-- How to complete this task --
The full set of entries is to be printed exactly, with pictures excluded.

-- Data --
'''

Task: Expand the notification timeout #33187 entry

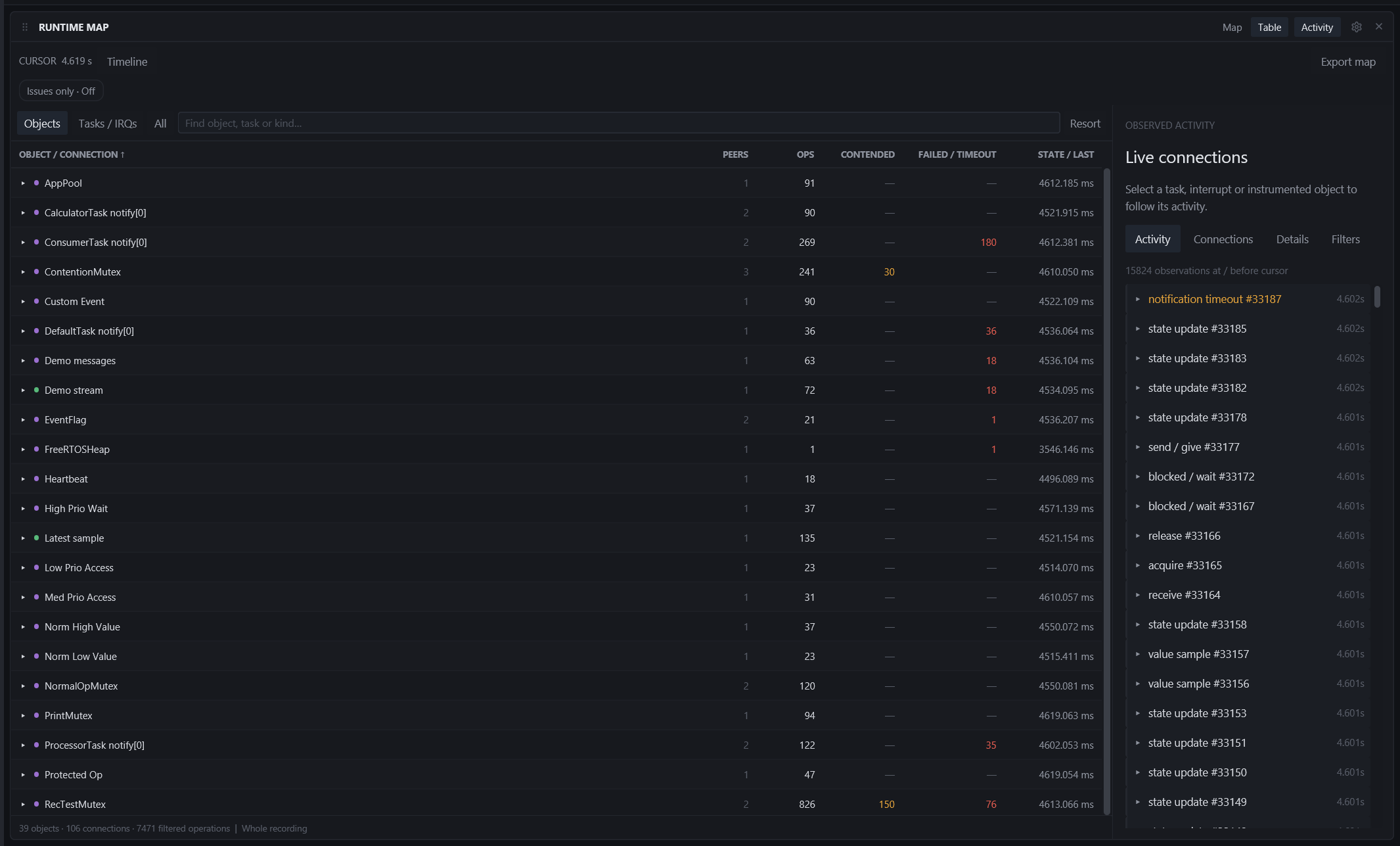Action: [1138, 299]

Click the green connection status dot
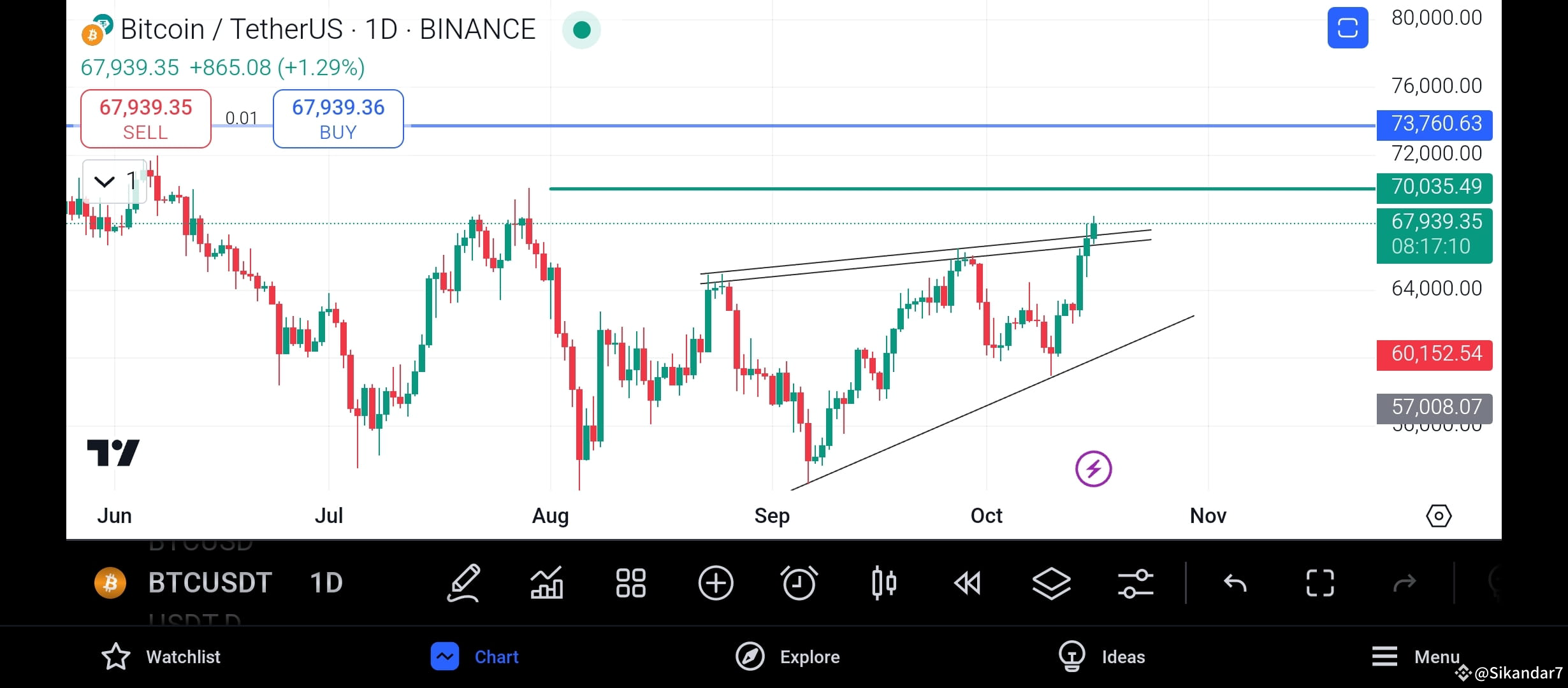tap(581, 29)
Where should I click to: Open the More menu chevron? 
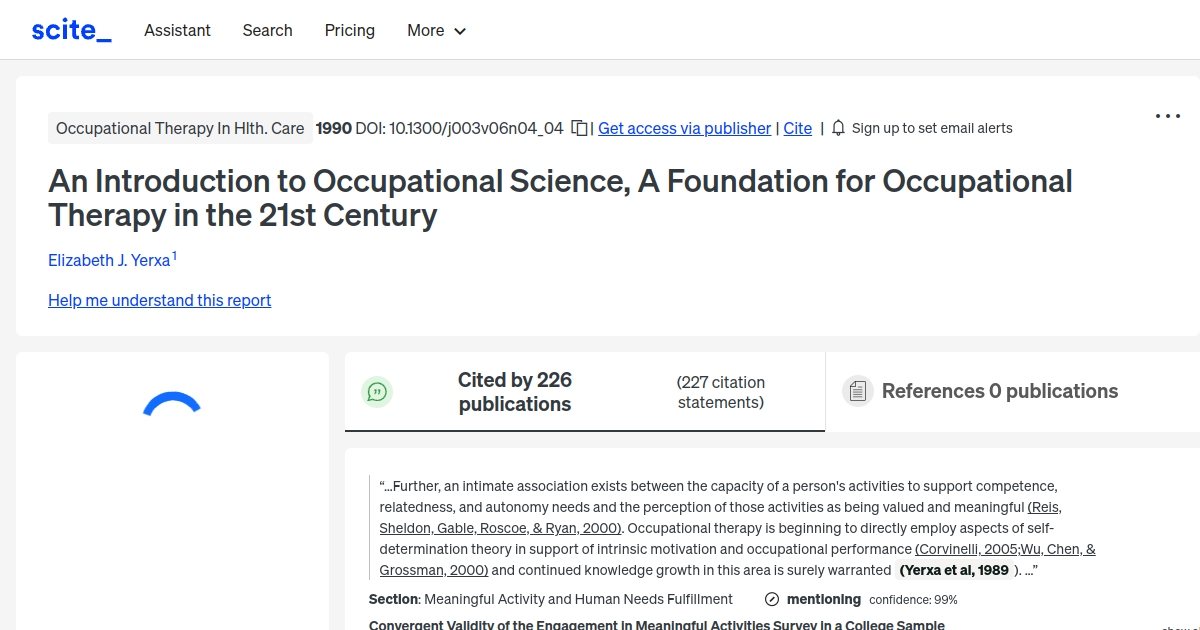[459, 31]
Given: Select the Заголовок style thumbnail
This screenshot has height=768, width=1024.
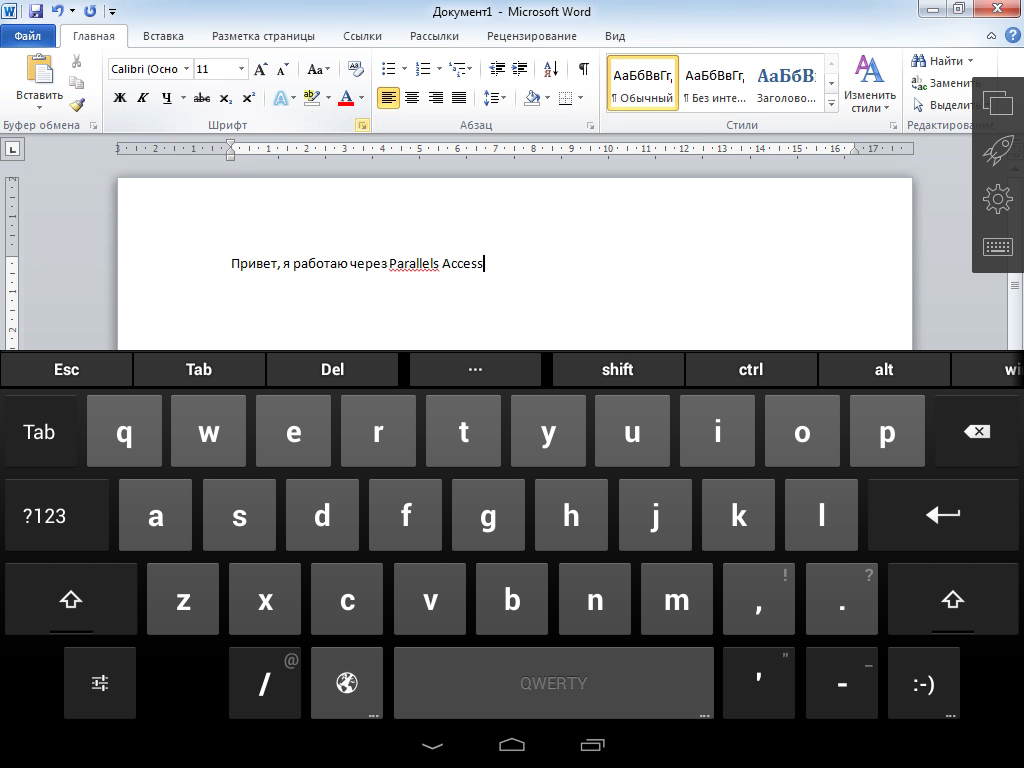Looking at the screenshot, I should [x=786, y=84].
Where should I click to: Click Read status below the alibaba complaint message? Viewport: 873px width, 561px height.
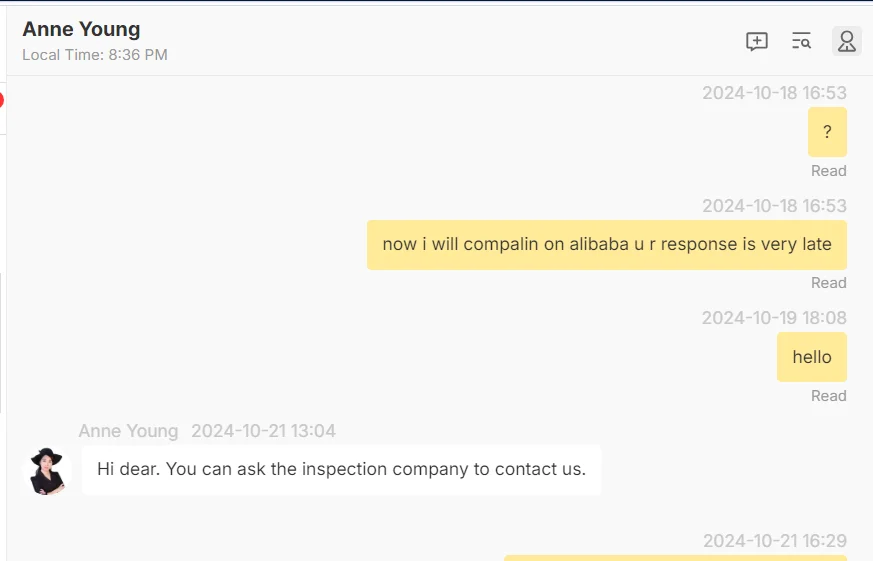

'''

-- Completed task --
Task: Expand the notification timeout #33187 entry

Action: [1138, 299]

Click the green connection status dot
tap(581, 29)
Where should I click to: Open the More menu chevron? 
[459, 31]
Given: Select the Заголовок style thumbnail
This screenshot has height=768, width=1024.
Looking at the screenshot, I should [x=786, y=84].
Where should I click to: Click Read status below the alibaba complaint message? Viewport: 873px width, 561px height.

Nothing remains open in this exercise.